Every line of the records that holds the word "agent" should be copied out.

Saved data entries

- - -

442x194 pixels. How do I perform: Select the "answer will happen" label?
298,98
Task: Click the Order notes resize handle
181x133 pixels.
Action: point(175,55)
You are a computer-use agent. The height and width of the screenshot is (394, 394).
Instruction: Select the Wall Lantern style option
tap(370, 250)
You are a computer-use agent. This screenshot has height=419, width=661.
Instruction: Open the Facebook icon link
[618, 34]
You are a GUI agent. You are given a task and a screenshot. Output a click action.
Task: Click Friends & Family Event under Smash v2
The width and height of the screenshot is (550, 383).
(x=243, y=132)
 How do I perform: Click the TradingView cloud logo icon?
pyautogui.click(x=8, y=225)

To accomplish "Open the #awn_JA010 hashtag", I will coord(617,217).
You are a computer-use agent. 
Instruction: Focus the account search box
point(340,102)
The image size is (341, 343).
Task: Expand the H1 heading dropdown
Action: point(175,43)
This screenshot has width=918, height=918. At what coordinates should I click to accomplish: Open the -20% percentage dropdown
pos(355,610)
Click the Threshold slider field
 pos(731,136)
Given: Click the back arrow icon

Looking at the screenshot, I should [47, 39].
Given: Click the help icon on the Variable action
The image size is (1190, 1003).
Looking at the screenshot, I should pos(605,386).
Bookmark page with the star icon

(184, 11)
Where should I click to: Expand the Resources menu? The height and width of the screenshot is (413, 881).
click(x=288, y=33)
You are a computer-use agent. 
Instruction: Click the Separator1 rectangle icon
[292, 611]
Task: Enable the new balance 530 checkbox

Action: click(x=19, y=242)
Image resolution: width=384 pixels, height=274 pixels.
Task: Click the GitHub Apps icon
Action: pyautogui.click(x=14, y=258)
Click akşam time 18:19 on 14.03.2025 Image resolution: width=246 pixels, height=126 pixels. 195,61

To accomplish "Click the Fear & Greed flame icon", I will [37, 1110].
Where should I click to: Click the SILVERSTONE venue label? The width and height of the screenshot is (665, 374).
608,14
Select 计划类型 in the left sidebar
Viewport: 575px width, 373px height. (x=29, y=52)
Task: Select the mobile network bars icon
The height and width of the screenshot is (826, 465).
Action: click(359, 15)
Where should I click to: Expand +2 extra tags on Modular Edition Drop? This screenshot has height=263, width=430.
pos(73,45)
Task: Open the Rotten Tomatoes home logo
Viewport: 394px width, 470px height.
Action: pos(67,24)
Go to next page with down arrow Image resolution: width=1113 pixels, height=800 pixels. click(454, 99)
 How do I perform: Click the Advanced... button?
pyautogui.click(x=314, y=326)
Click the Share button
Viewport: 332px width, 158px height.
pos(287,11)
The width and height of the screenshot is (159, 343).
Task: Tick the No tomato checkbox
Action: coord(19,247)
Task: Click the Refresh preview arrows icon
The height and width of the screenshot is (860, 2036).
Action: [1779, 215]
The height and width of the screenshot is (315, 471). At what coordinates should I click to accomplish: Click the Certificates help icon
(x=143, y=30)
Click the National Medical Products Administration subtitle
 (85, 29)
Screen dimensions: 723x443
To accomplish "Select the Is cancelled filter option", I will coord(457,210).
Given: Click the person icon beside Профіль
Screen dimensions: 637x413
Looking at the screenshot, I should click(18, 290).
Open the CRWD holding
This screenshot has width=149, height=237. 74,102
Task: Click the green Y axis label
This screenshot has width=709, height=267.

- - -

▶ _OUTPUT OF THE TASK_:
You are a computer-use agent. The height and width of the screenshot is (394, 394).
You are a computer-use agent. This screenshot has height=419, width=661.
You are a GUI agent. You are given a task and a screenshot. Output a click action.
You are a computer-use agent. 
You are a computer-use agent. 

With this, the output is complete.